ТЕКСТ ДЛЯ РАЗБОРА:

Вообще, постоянное сдерживание, зажимание сильных чувств — это то, что удается Долану лучше всего. Богатая традиция схожей сюжетной проблематики вроде бы повелевает апеллировать к самым драматичным жестам и наиболее же драматическому разрешению ситуации, но молодой режиссер ясно осознает, что колоть исподволь булавкой больнее, чем расстреливать в упор, и извлекает самую суть конфликта, которая, как обычно, оказывается в том, что не высказано, не сделано, не сбылось. В этой связи особенно запоминаются эпизоды, когда Юбер в порыве очередного расстройства громит комнату матери — только затем, чтобы через несколько минут сдержанно разложить все по местам, и когда он в видеопрокате нервничает перед кассой, зная, что снаружи беснуется мать, а продавщица настойчиво пытается объяснить ему что-то про блюреи.

ЧТО ТРЕБУЕТСЯ: Повторите дословно часть текста о фильме Долана: от слов «Вообще, постоянное сдерживание, зажимание» до слов «что-то про блюреи.» включительно.

ИСХОДНЫЕ МАТЕРИАЛЫ:
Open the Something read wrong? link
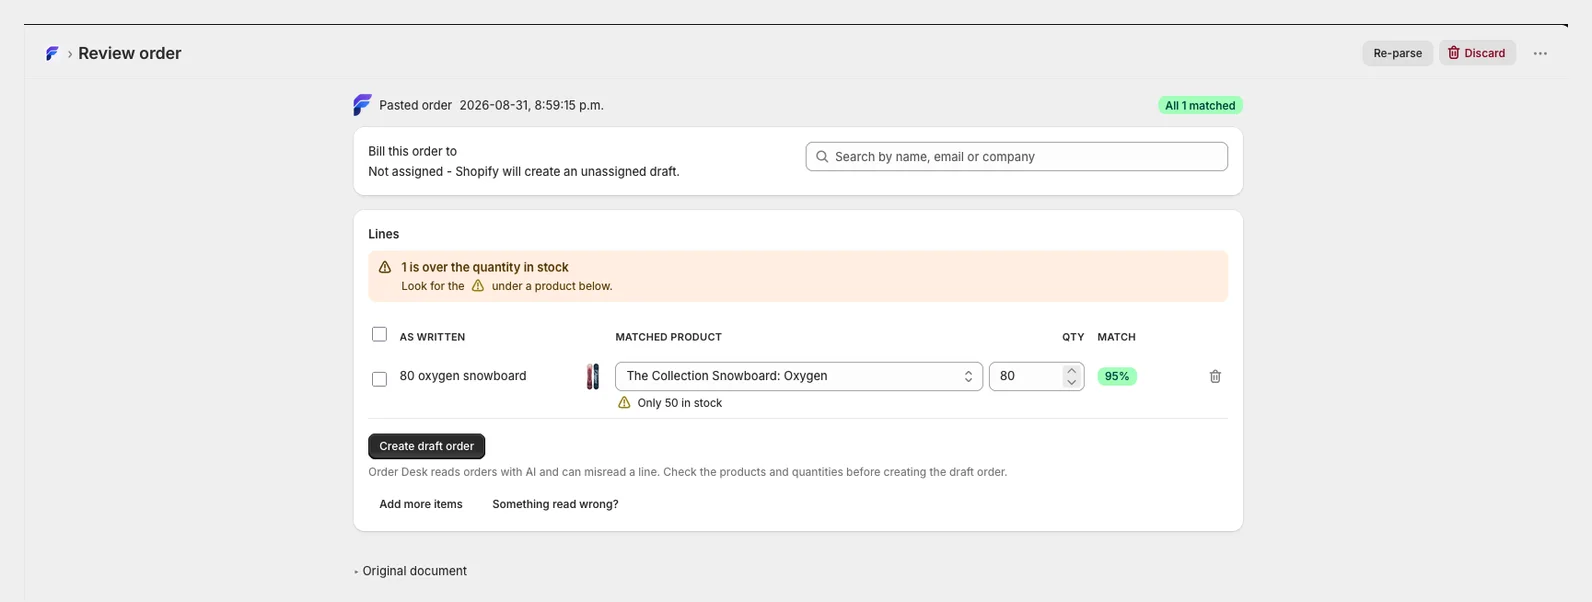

РЕЗУЛЬТАТ УПРАЖНЕНИЯ:
Вообще, постоянное сдерживание, зажимание сильных чувств — это то, что удается Долану лучше всего. Богатая традиция схожей сюжетной проблематики вроде бы повелевает апеллировать к самым драматичным жестам и наиболее же драматическому разрешению ситуации, но молодой режиссер ясно осознает, что колоть исподволь булавкой больнее, чем расстреливать в упор, и извлекает самую суть конфликта, которая, как обычно, оказывается в том, что не высказано, не сделано, не сбылось. В этой связи особенно запоминаются эпизоды, когда Юбер в порыве очередного расстройства громит комнату матери — только затем, чтобы через несколько минут сдержанно разложить все по местам, и когда он в видеопрокате нервничает перед кассой, зная, что снаружи беснуется мать, а продавщица настойчиво пытается объяснить ему что-то про блюреи.